On Mon, Apr 11, 2011 at 10:15 PM, Dan McGee <dan@archlinux.org> wrote:
[1] Rough data from April 11, 2011, with a total hit count of 1,109,163: 12 /login.php 13 /rpc.php?type=sarch 15 /rpc.php?type=msearch 16 /pingserver.php 16 /rpc.php 22 /logout.php 163 /passreset.php 335 /account.php 530 /pkgsubmit.php 916 /rss2.php 3838 /index.php 6752 /rss.php 9699 / 42478 /rpc.php?type=search 184737 /packages.php 681725 /rpc.php?type=info
That means a whopping 61.5% of our requests were for info over the RPC interface; package pages are a distant second at only 16.7%.
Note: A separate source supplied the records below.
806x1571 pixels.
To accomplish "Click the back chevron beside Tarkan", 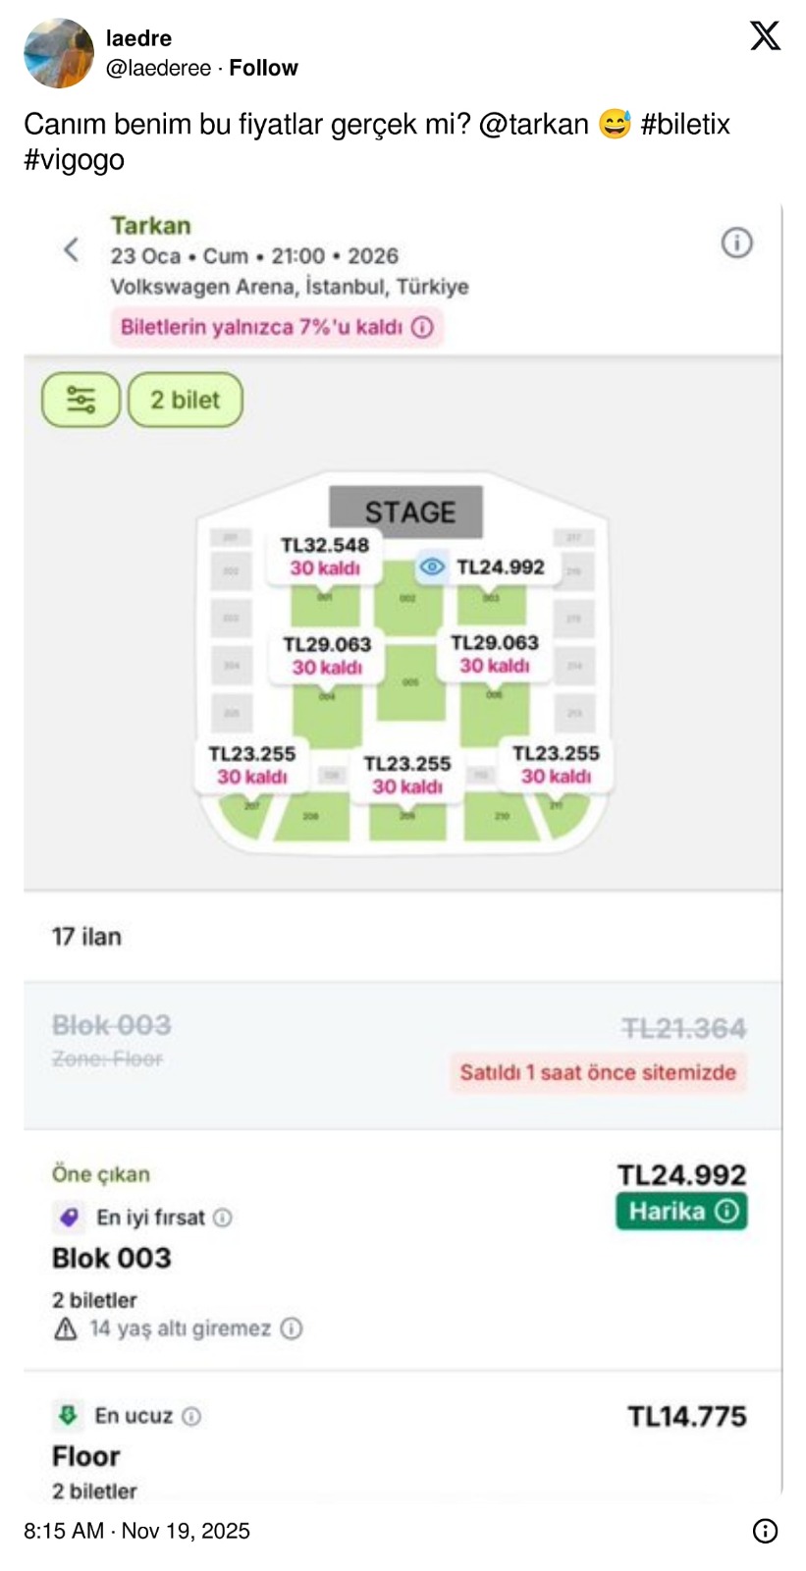I will pyautogui.click(x=72, y=249).
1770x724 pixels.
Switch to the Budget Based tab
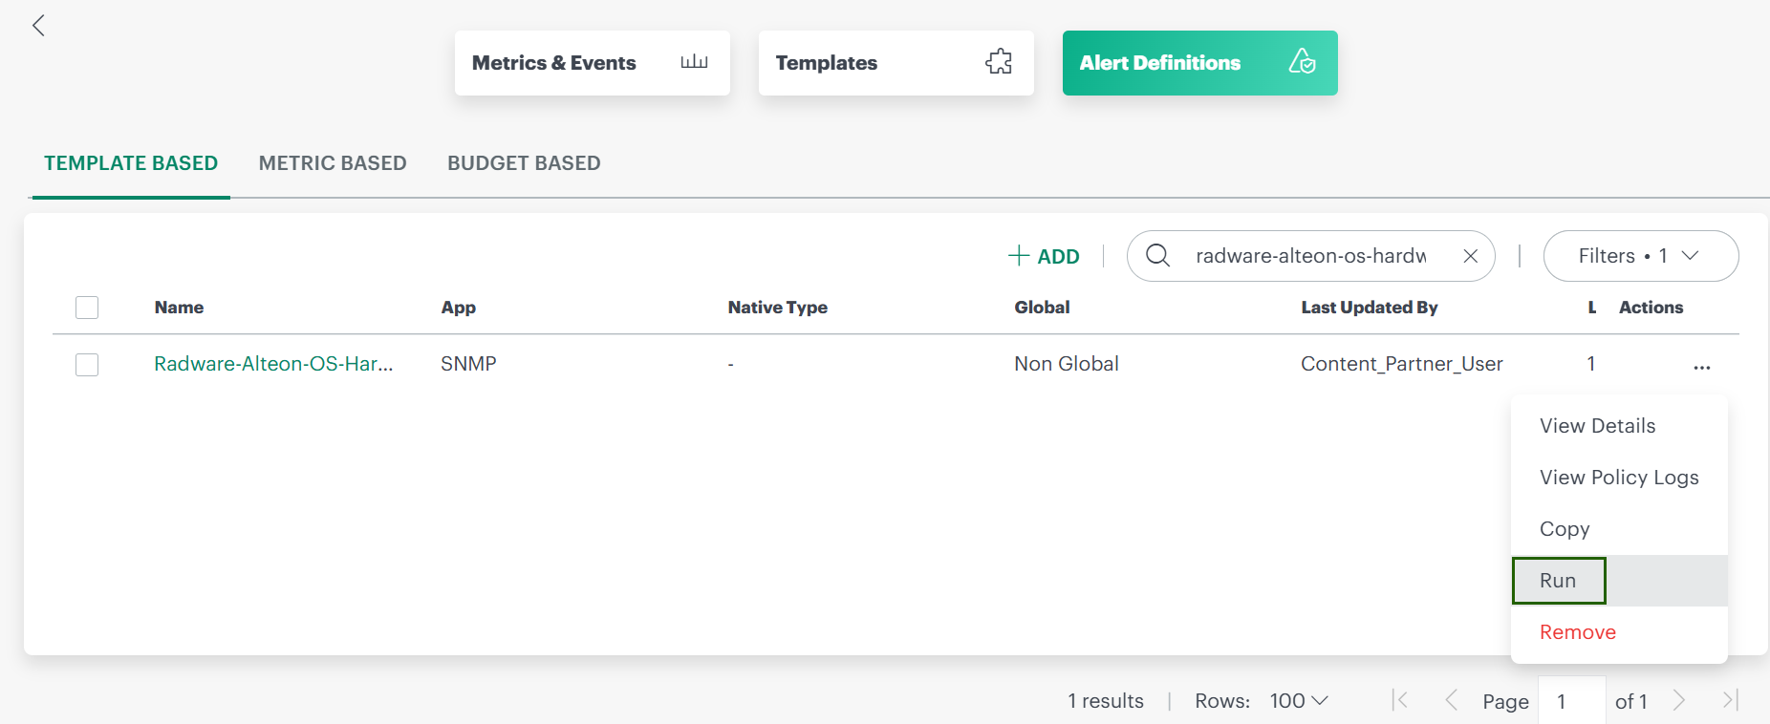click(x=524, y=163)
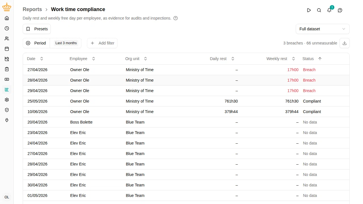Open the Last 3 months period selector
363x204 pixels.
point(66,43)
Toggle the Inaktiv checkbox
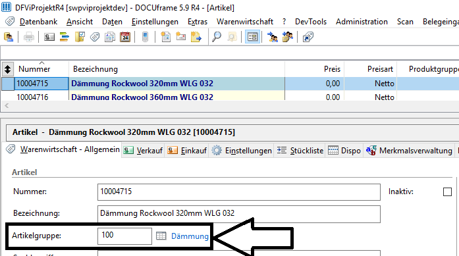Image resolution: width=459 pixels, height=256 pixels. coord(447,192)
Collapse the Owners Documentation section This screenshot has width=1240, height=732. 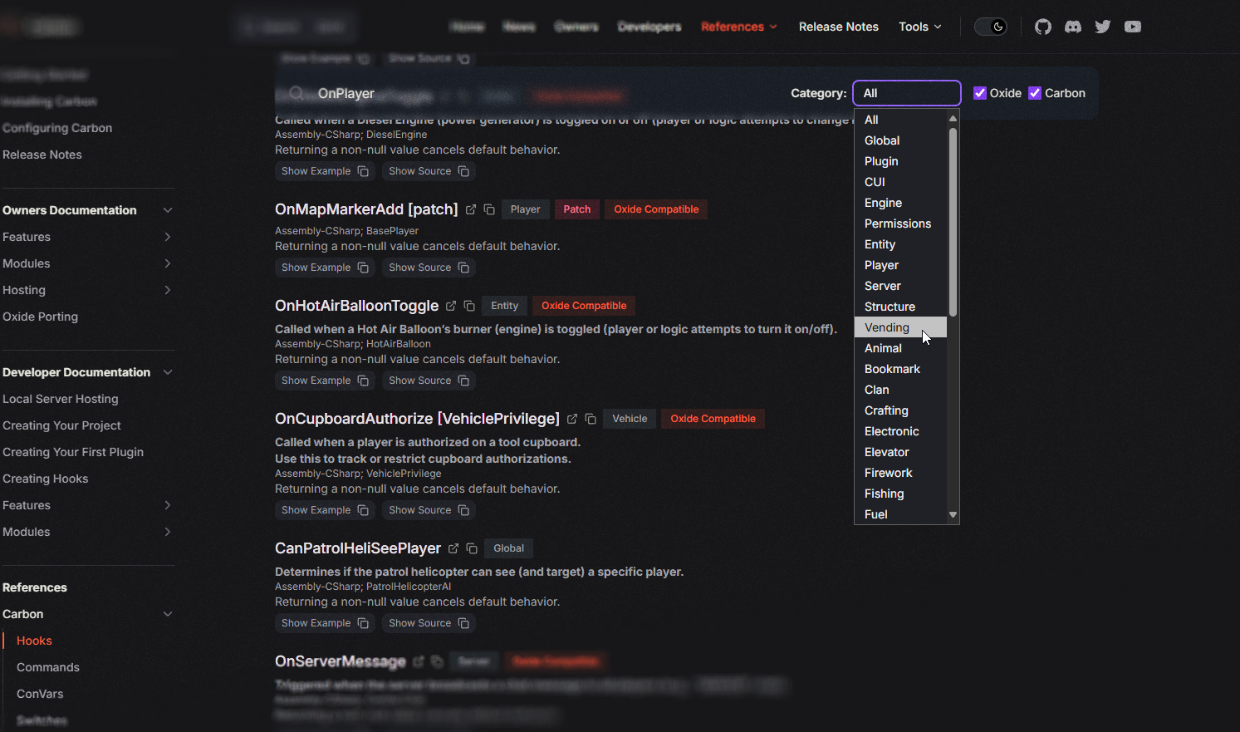click(168, 210)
I had a question about this data. What is the breakdown of those 'info' type queries that are querying by ID vs by Name. There was a time (pre-2009) when the search endpoint result set wasn't quite as complete as the info result set. I am wondering if the preponderance of info style queries could be very legacy clients that are first searching, then performing 'by id' or 'by name' lookups to populate the result set for the end user. The fact that the search result set is now just as complete as the info result set, could possibly provide an avenue to help alleviate load if said clients were identified/fixed/updated. Additionally, if the 'ID' type queries are a low percentage, it may be a good idea to just drop that and simply do exact package name equality comparisons. This would also be more consistent as ID is more for internal database representation, names are unique, and search does not allow searching based on partial ID matches (which would be silly). This would also rule out the need for 'server side ordering' as you get back a list of packages, from a list of submitted names, and you can order/sort/identify them client side very easily (no ambiguity of trying to deal with whether it was an info result based on a name, or based on an id search term).